Section 1.4. TYPES OF ADVANCES. Advances are distinguished by "Type".
The "Type" of an Advance refers to the determination whether such Advance is a
LIBOR Rate Advance, or an ABR Advance, each of which constitutes a Type.
Section 1.5. MISCELLANEOUS. Article, Section, Schedule and Exhibit
references are to Articles and Sections of and Schedules and Exhibits to this
Agreement, unless otherwise specified.
ARTICLE 2
THE ADVANCES
Section 2.1. MAKING ADVANCES. Each Bank severally agrees, on the terms
and conditions set forth in this Agreement, to make Advances to the Borrower
from time to time on any Business Day from the date of this Agreement until the
Termination Date, in an aggregate amount not to exceed at any time the amount
opposite such Bank's name and address on SCHEDULE 1 of its Commitment (or if
such Bank has entered into any Assignment and Acceptance, set forth for such
Bank as its Commitment in the Register maintained by the Agent pursuant to
SECTION 9.6(c)), as such amount may be reduced pursuant to SECTION 2.4 (such
Bank's "COMMITMENT"). Each Borrowing shall be in an aggregate amount not less
than $5,000,000 and shall consist of Advances of the same Type made on the same
day by the Banks ratably according to their respective Commitments. The Borrower
may not reborrow any Advances that are prepaid or repaid. Neither the conversion
of all or part of one Type of an Advance to another Type of Advance, nor the
continuation of any Advance shall constitute or be deemed to constitute a
prepayment or a repayment of all or a portion of such Advance. The amount of
each Advance with respect to any Unit of Property shall not exceed ninety-seven
percent (97%) of the Acquisition Cost related to such Advance.

• Available data

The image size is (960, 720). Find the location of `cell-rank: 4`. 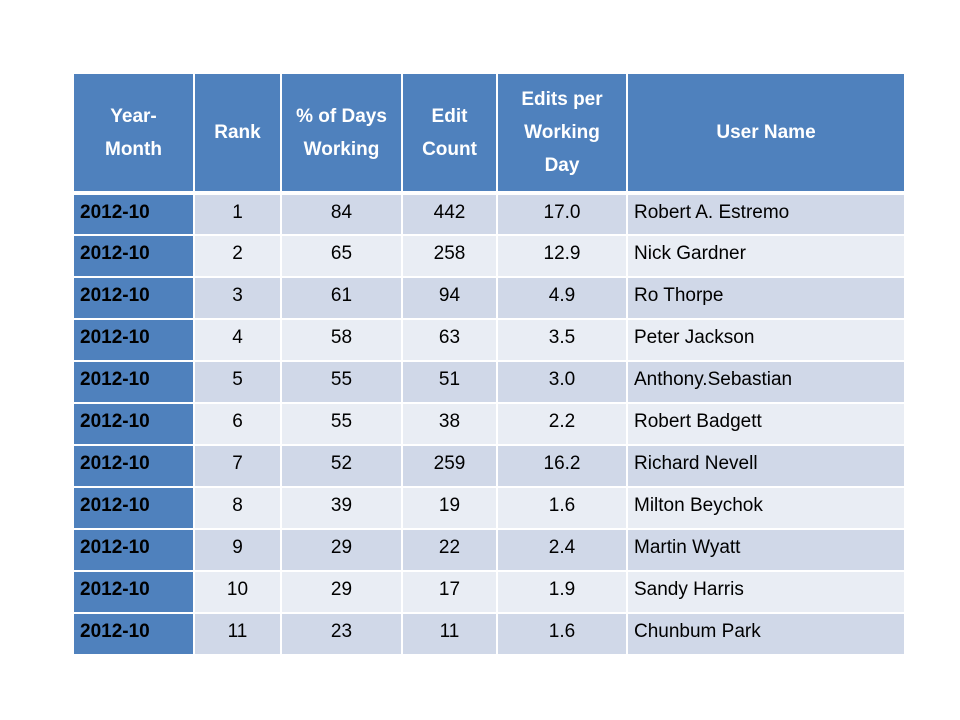

cell-rank: 4 is located at coordinates (238, 340).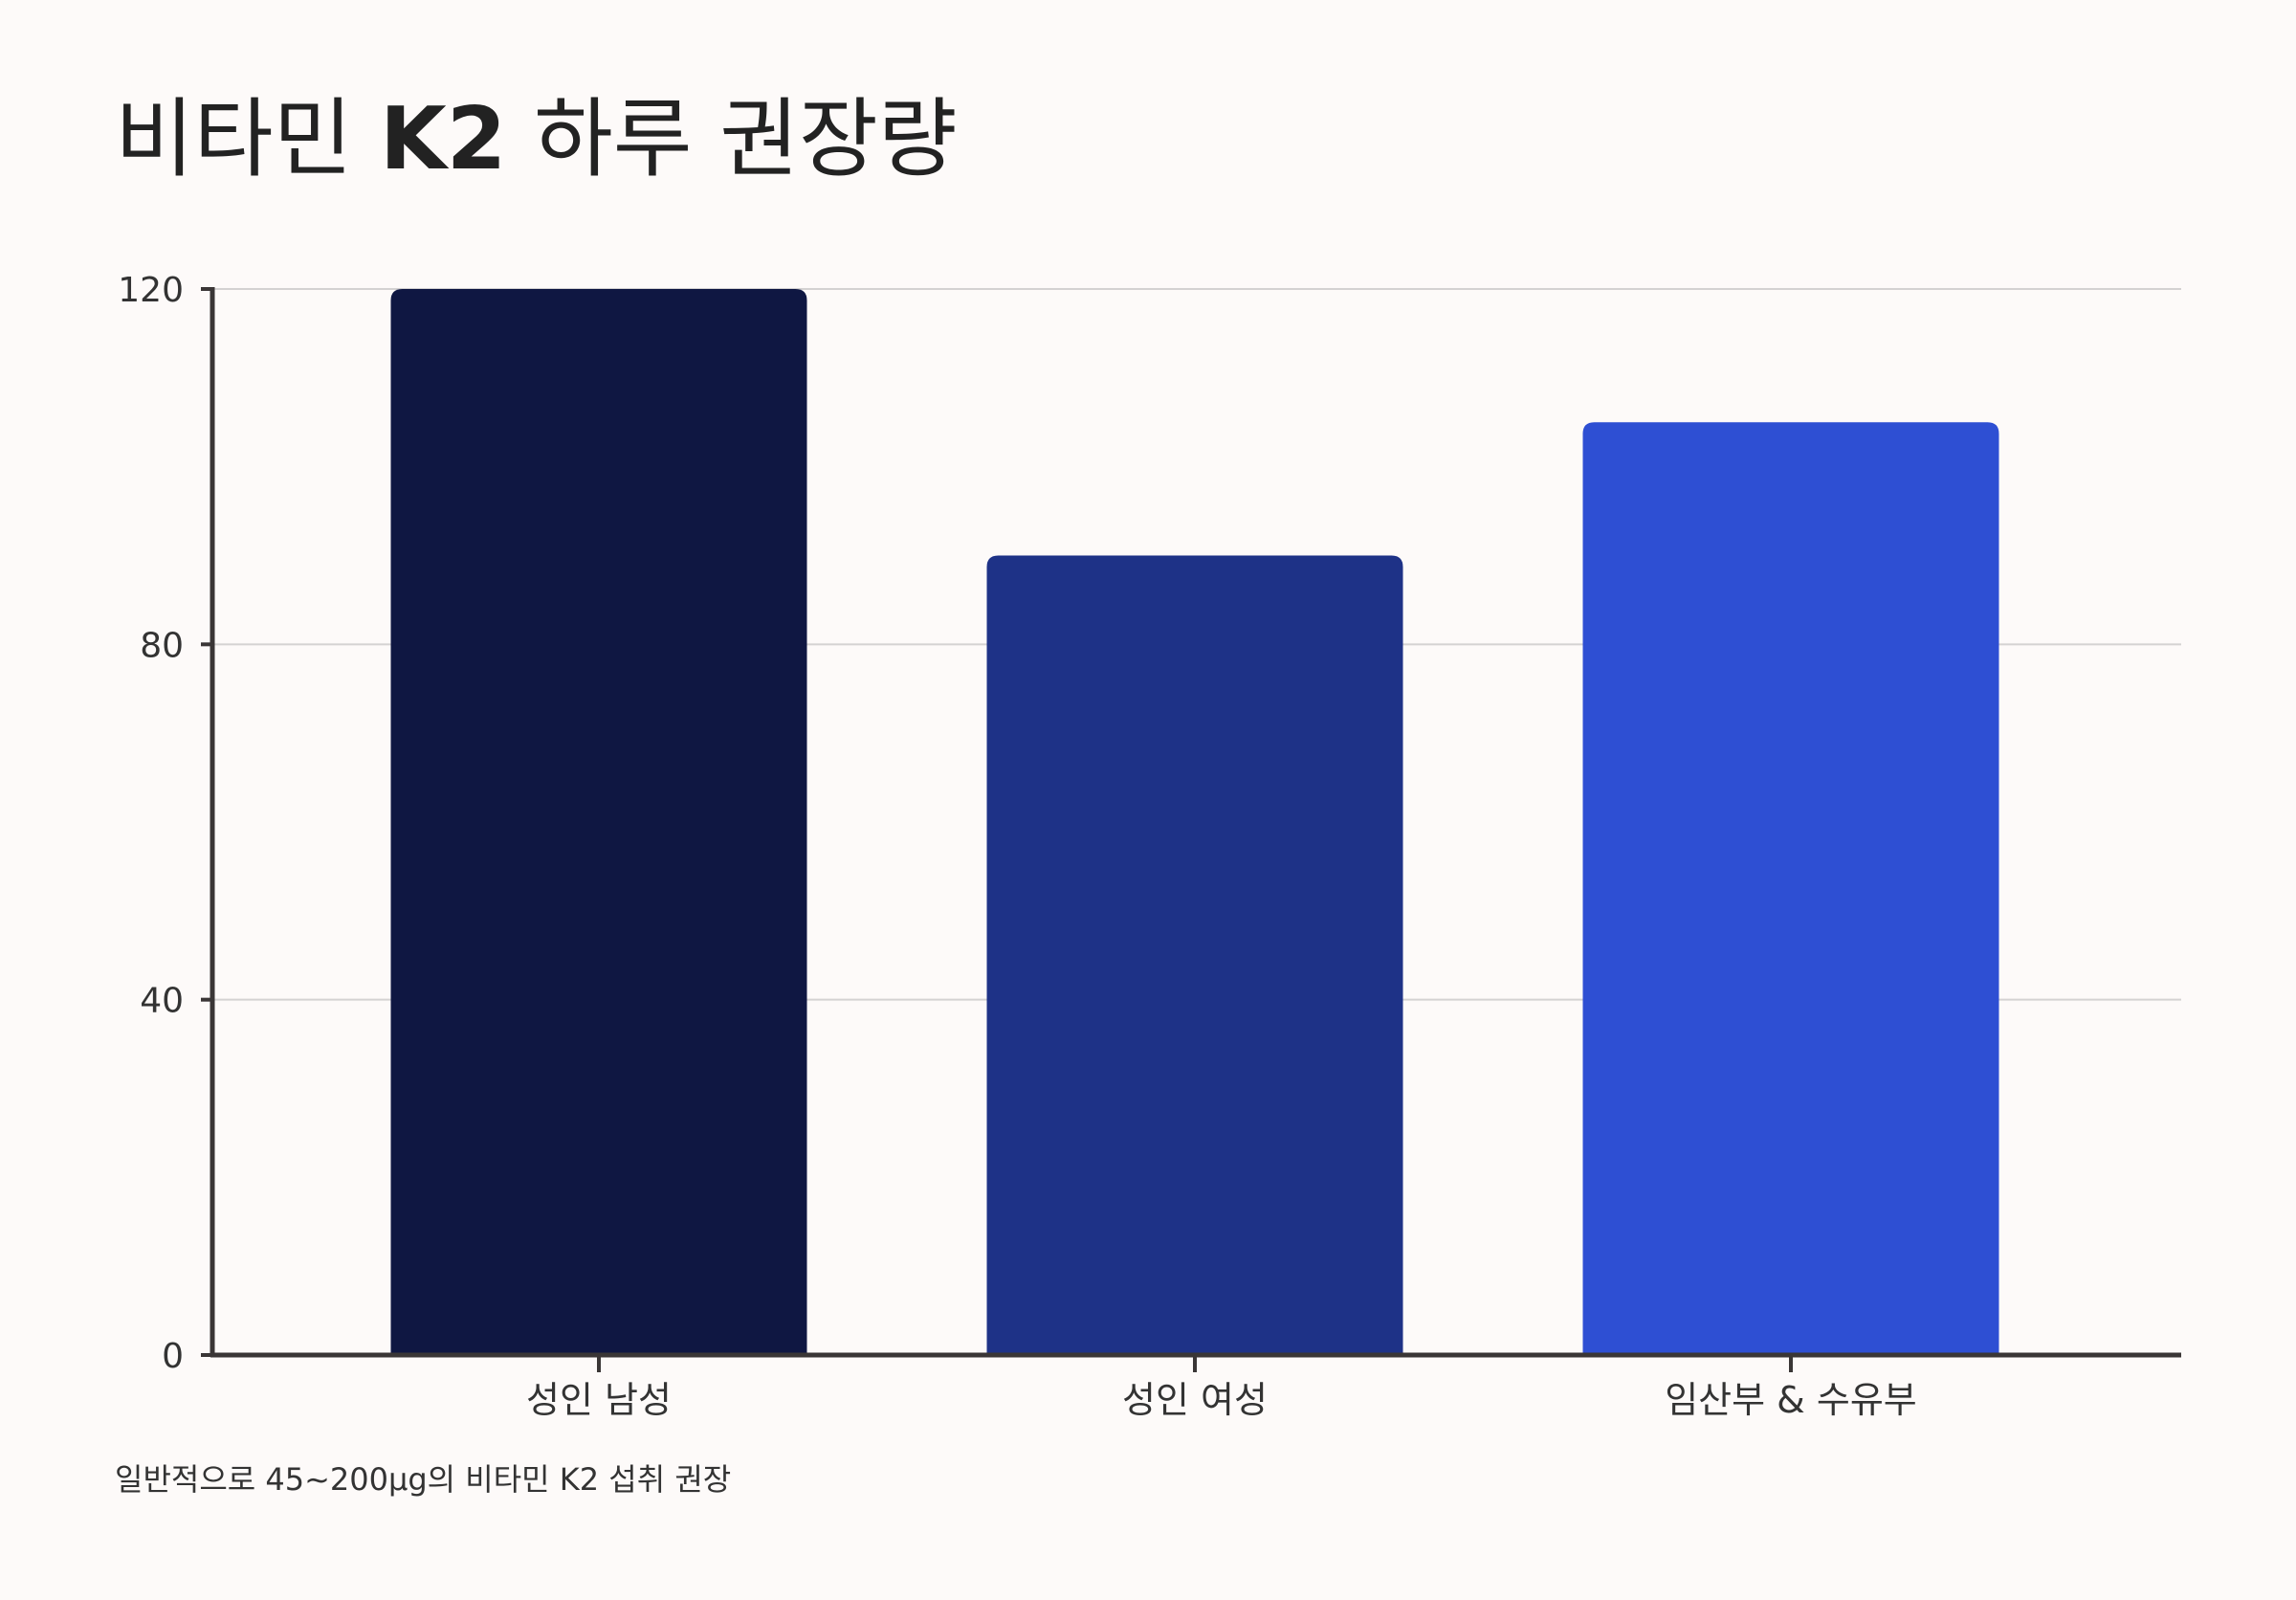  I want to click on y-tick-label-80: 80, so click(162, 645).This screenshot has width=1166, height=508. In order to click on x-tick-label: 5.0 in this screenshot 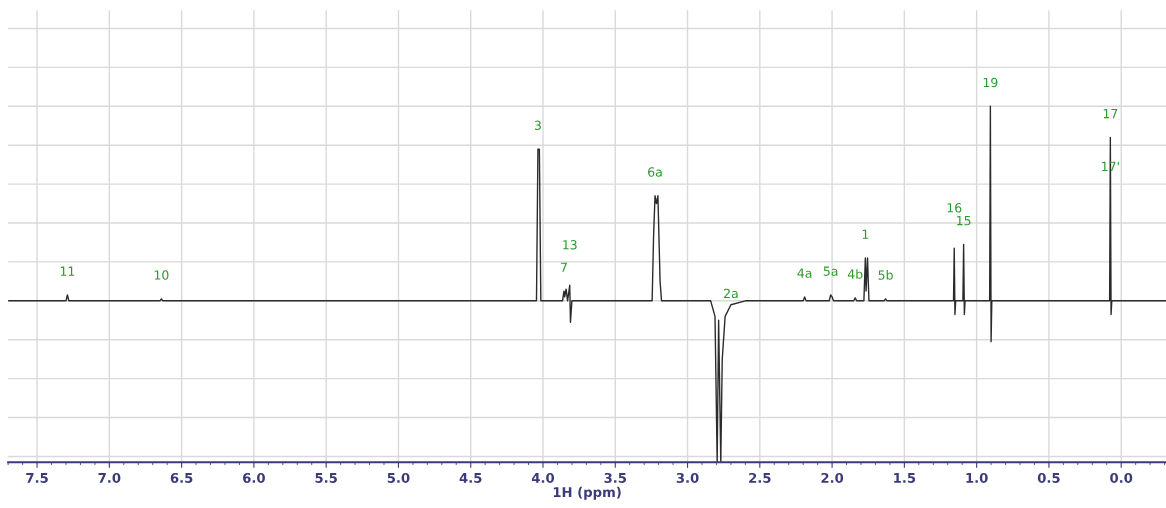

• Apply what you read
(a) According to the loan agreement excerpt, what is the minimum aggregate amount of each Borrowing?
(b) Reproduce the loan agreement excerpt word for word, starting with "Section 1.5. MISCELLANEOUS." and going on through "unless otherwise specified.".
(c) Pick up the loan agreement excerpt after its final sentence and write the text that follows.

• Solved problems
(a) Not less than $5,000,000.

(b)
Section 1.5. MISCELLANEOUS. Article, Section, Schedule and Exhibit
references are to Articles and Sections of and Schedules and Exhibits to this
Agreement, unless otherwise specified.

(c)
Section 2.2. METHOD OF BORROWING.
(a) Notice.
-------
(i) Each Borrowing shall be made pursuant to a Notice of
Borrowing given to the Agent not later than 12:00 noon (New York, New
York time) by telecopier or telex transmission (promptly confirmed by
"hard copy") on the third Business Day before (in the case of a LIBOR
Rate Advance), or 11:00 a.m. (in the case of an ABR Advance) on the
date of the proposed Borrowing by the Borrower. The Agent shall give to
each Bank prompt notice of such proposed Borrowing.
(ii) Each Notice of Borrowing shall be by telecopier or telex,
confirmed promptly by "hard copy" specifying the requested (A) date of
such Borrowing, which shall be a Business Day, (B) Type of Advance
comprising such Borrowing, (C) aggregate amount of such Borrowing, and
(D) if such Borrowing is to be comprised of LIBOR Rate Advances, the
Interest Period for each such Advance. In the case of a proposed
Borrowing comprised of LIBOR Rate Advances, the Agent shall promptly
notify each Bank of the applicable interest rate under SECTION 2.6(a).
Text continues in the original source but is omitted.